====== Trecho do documento ======

A medicina parece, como grande parte dos desejos, uma dádiva
e uma maldição. O preço por ela sempre é alto. Não acho que o grande problema
seja que ele exige muito, acho que é necessário exigir para que as pessoas
cresçam e se tornem responsáveis em alguns momentos, mas é desmedida a
exigência que nos é imposta. Quantas vezes não vi colegas virando a noite para
entregar trabalhos? Quantas provas não fiz eu também depois de seguidas noites
mal dormidas? Quantas vezes deixamos de lado nossa vida, necessidades,
vontades, amigos, família?
Junto com a exigência há também a banalização de nossa
doação... Quem não virá a noite estudando, não é dedicado o bastante. Quem
entra em depressão no curso é fraco. Quem não se adequar ao que é exigido pela
universidade não serve. Lentamente a gente vai achando que é normal deixar
todas as coisas para fazer medicina. Meus amigos constantemente me falam que
pensam em desistir, que sentem falta de fazer determinada atividade, que estão
cansados... Colocamos todos os dias nós mesmos depois da medicina, engraçado
pensar que quando finalmente terminarmos o curso, 'doutor' também sempre vem
antes do nosso nome, como se ser médico vem antes de quem somos.

====== Dados exibidos ======

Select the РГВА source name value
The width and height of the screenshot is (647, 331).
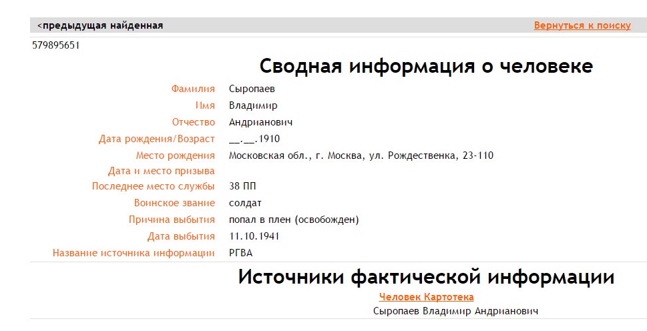pyautogui.click(x=240, y=253)
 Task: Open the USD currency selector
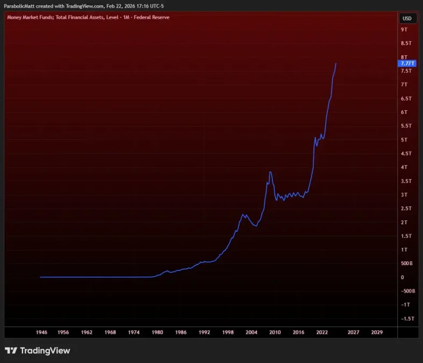click(x=407, y=18)
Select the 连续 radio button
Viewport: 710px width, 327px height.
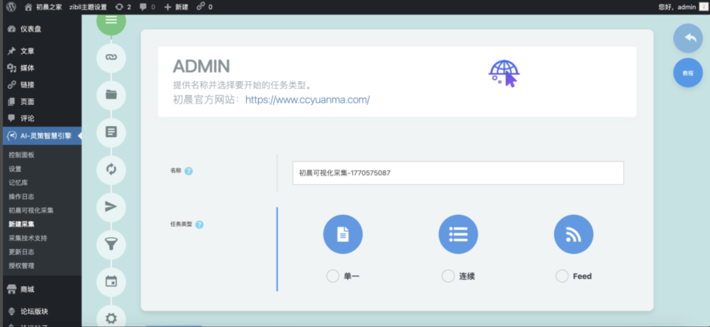(x=448, y=276)
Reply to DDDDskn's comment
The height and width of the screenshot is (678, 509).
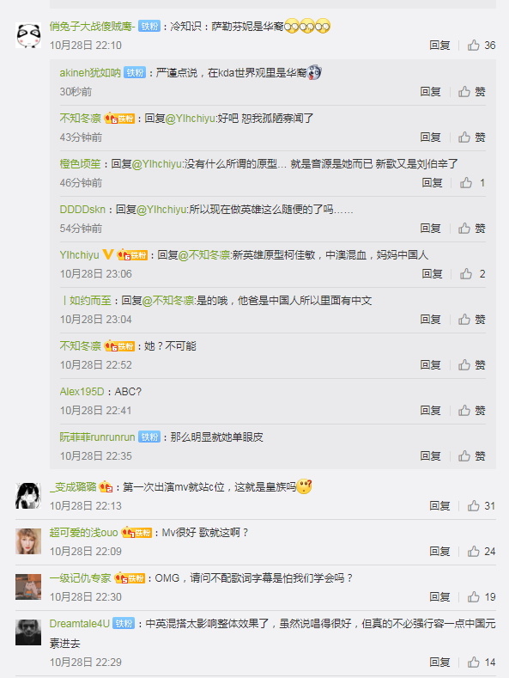pos(430,229)
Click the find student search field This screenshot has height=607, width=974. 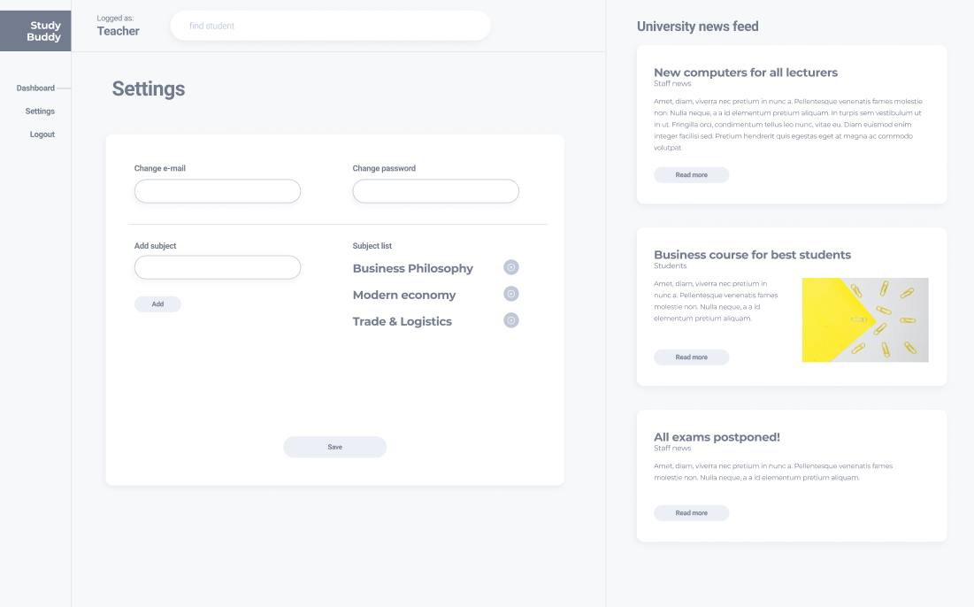pos(330,26)
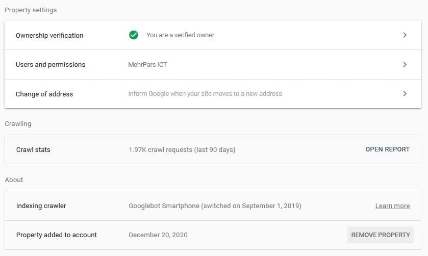Click "You are a verified owner" text
Screen dimensions: 428x256
pos(180,35)
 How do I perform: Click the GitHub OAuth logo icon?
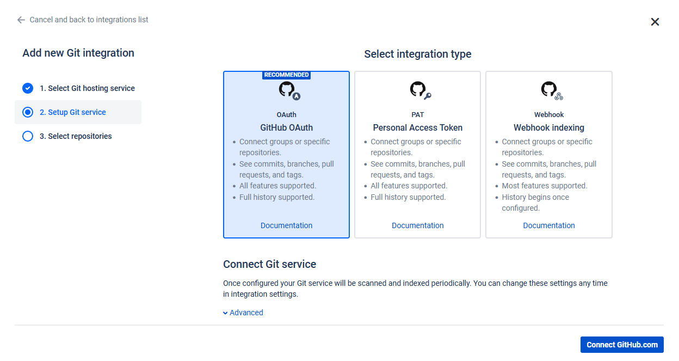[289, 91]
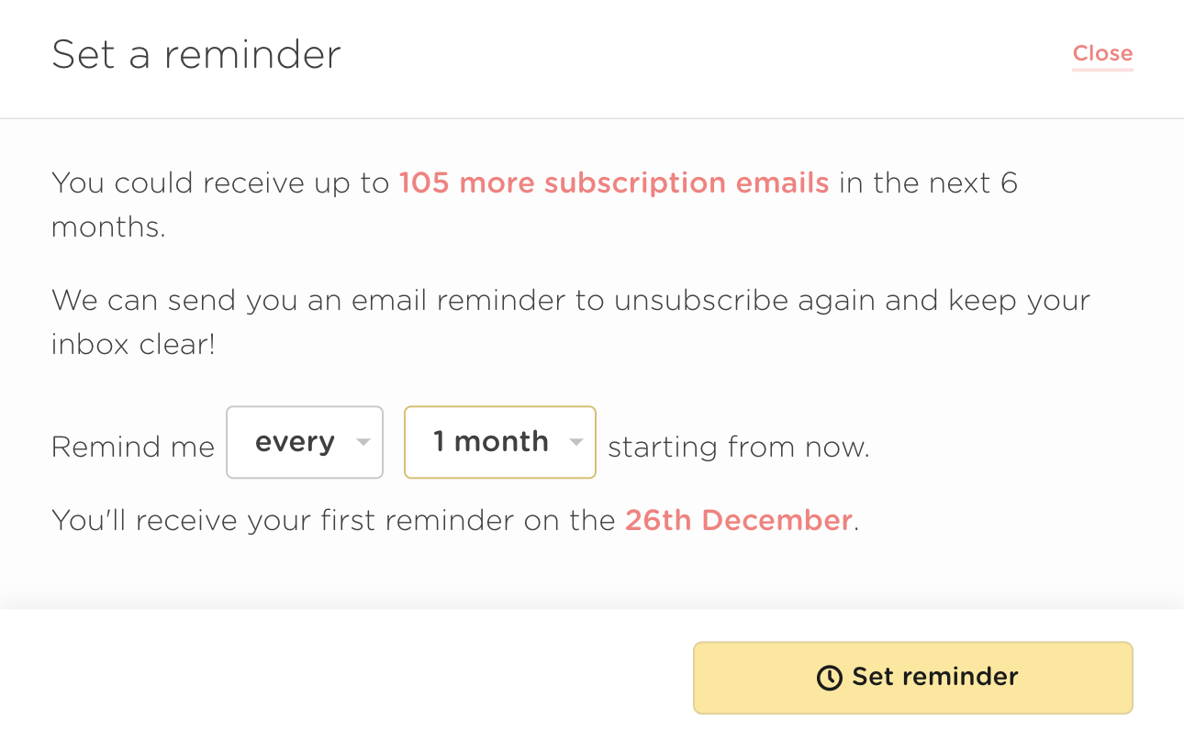1184x741 pixels.
Task: Select the "You could receive up to" text
Action: [220, 182]
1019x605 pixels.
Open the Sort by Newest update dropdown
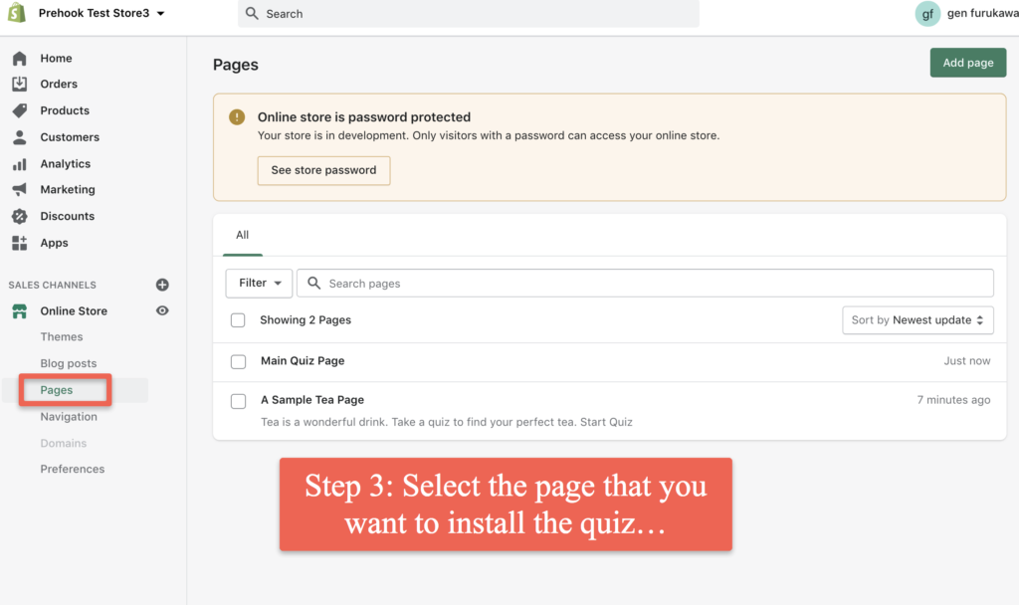(917, 320)
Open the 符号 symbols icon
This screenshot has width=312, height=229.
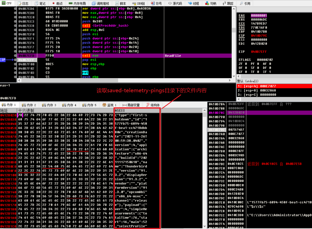click(x=153, y=3)
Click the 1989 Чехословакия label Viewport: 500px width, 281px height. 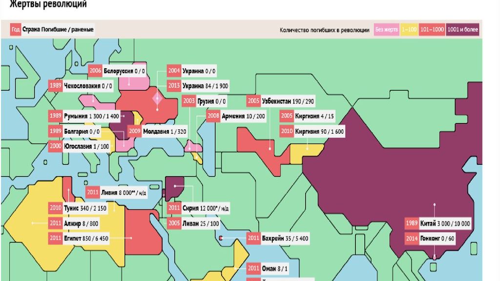point(81,86)
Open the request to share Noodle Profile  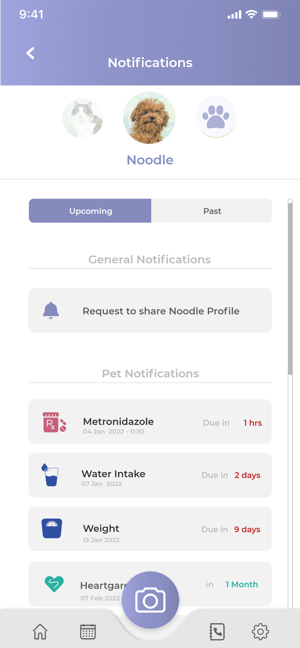[x=161, y=310]
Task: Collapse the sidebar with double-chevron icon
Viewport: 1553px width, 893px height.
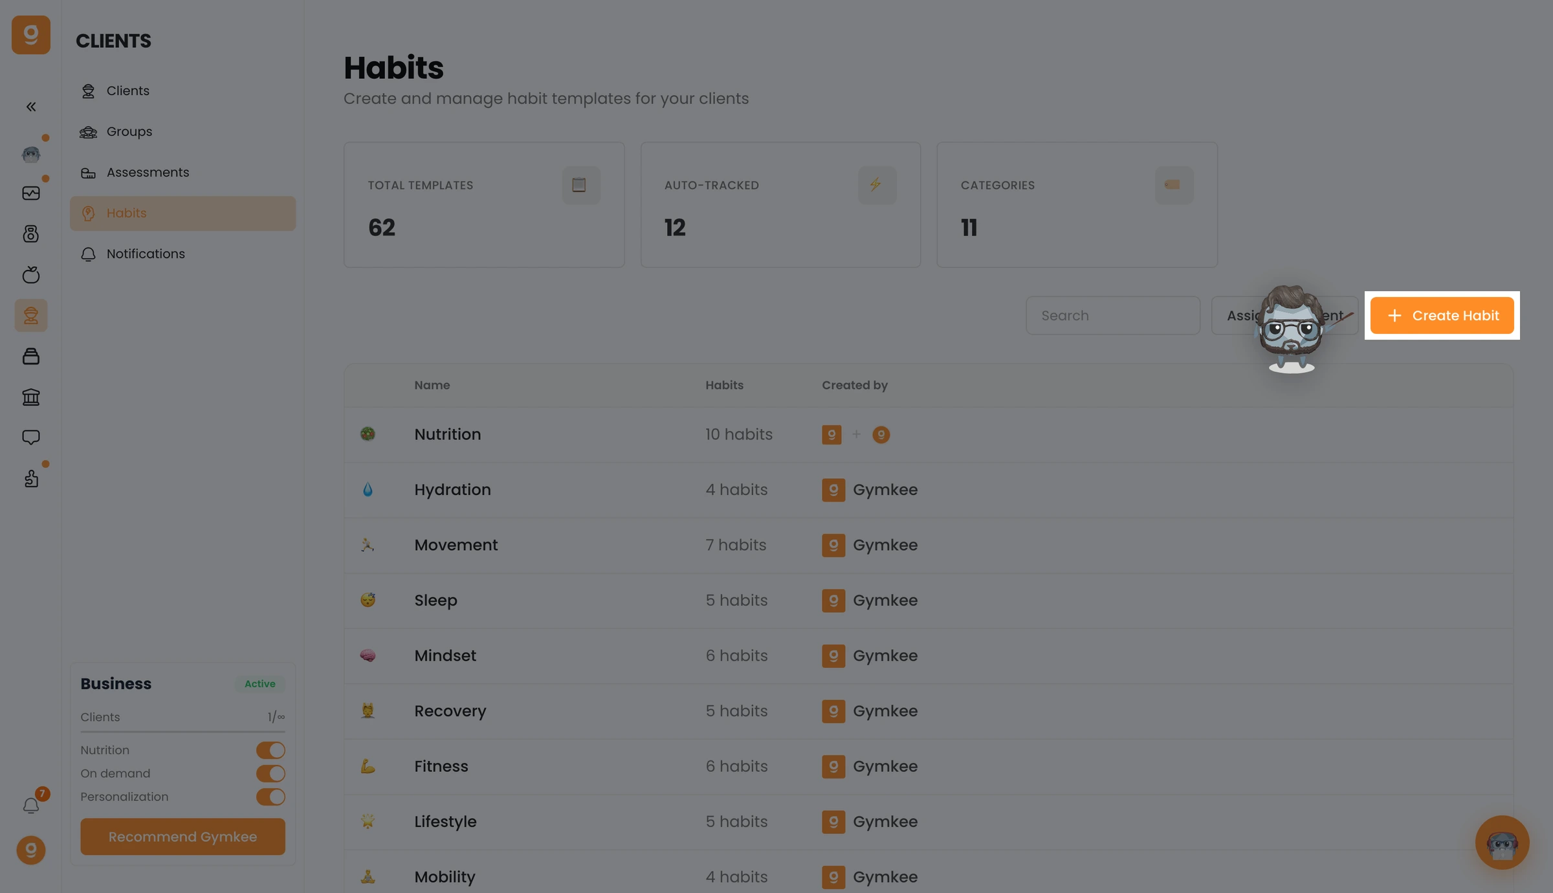Action: (x=31, y=107)
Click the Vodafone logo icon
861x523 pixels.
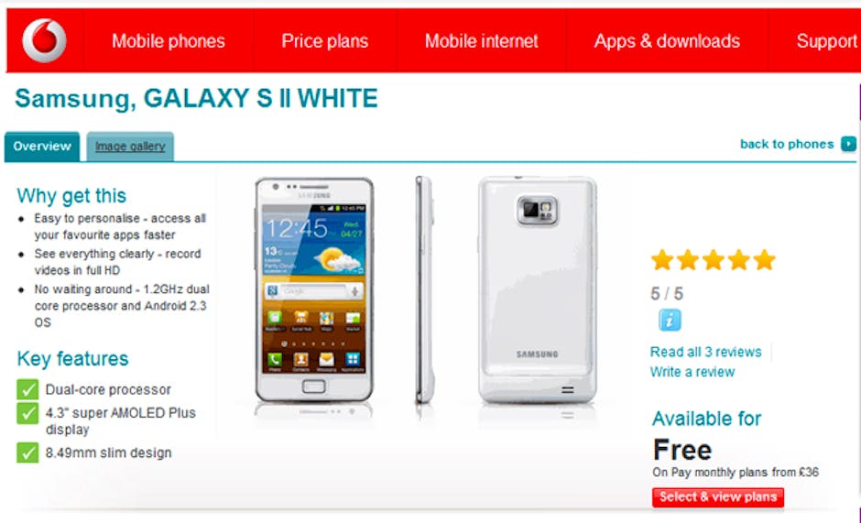(45, 40)
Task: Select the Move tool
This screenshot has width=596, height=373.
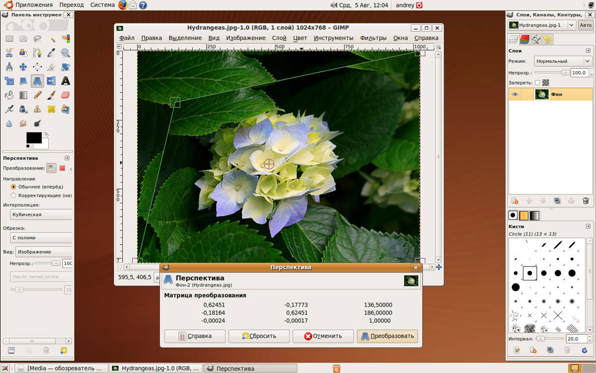Action: coord(23,67)

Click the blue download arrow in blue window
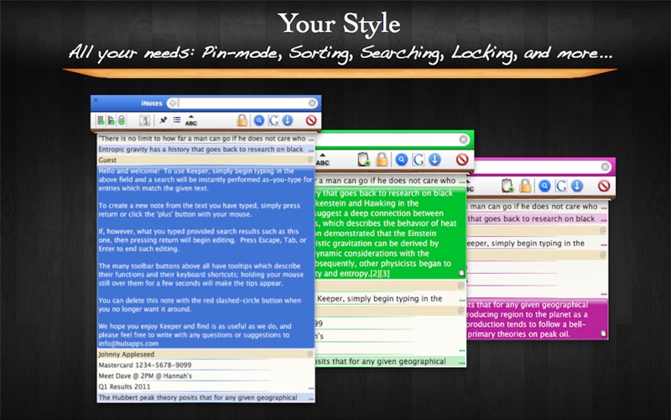287,120
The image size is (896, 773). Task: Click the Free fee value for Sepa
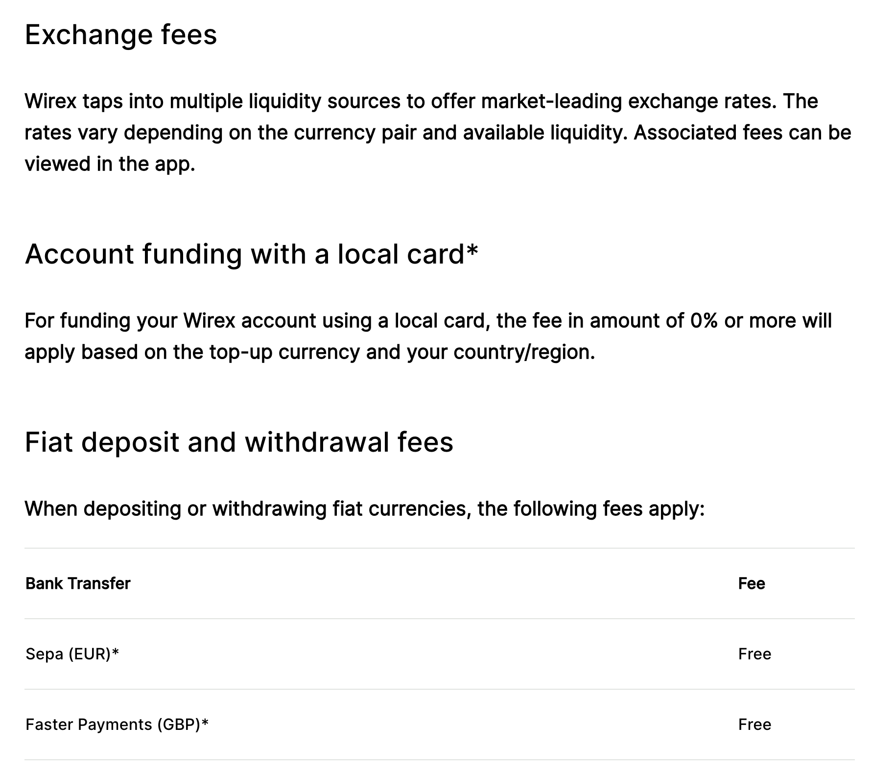click(755, 654)
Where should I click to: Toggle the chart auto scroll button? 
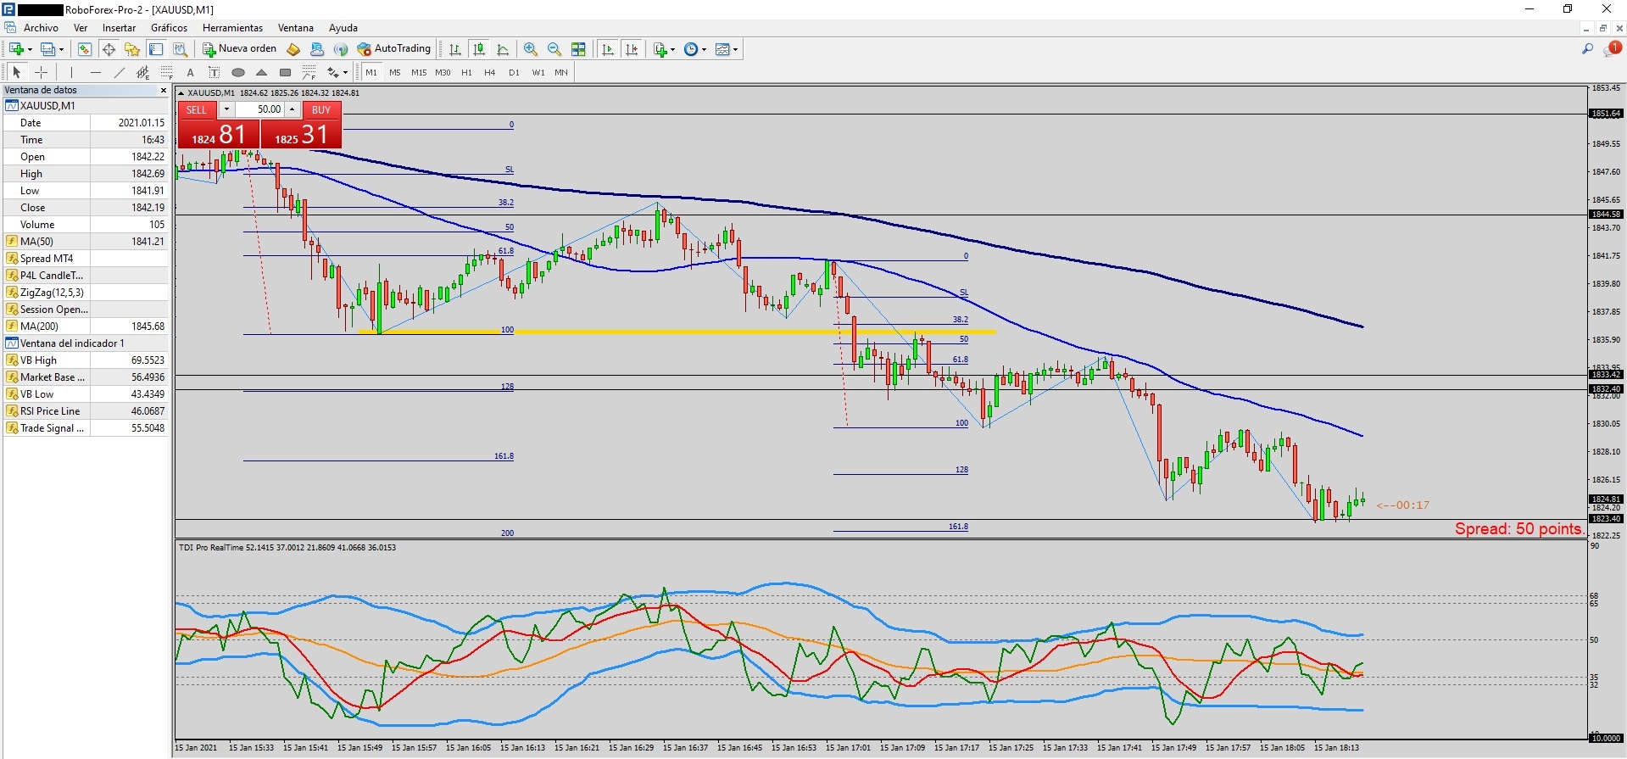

======

> _Tarefa solicitada 1_
Transcreva do trecho do documento a parte que vai de "A medicina parece, como" até "vontades, amigos, família?".
> _Tarefa solicitada 2_
Por favor, resuma o trecho do documento em duas frases.
Baseie-se somente no trecho do documento.

> _Resposta escrita 1_
A medicina parece, como grande parte dos desejos, uma dádiva
e uma maldição. O preço por ela sempre é alto. Não acho que o grande problema
seja que ele exige muito, acho que é necessário exigir para que as pessoas
cresçam e se tornem responsáveis em alguns momentos, mas é desmedida a
exigência que nos é imposta. Quantas vezes não vi colegas virando a noite para
entregar trabalhos? Quantas provas não fiz eu também depois de seguidas noites
mal dormidas? Quantas vezes deixamos de lado nossa vida, necessidades,
vontades, amigos, família?

> _Resposta escrita 2_
A medicina é descrita como dádiva e maldição, com uma exigência desmedida que leva os estudantes a virar noites e deixar de lado vida, necessidades, amigos e família. Essa doação é banalizada a ponto de parecer normal pôr a medicina antes de si mesmo, assim como o título de "doutor" virá antes do nome.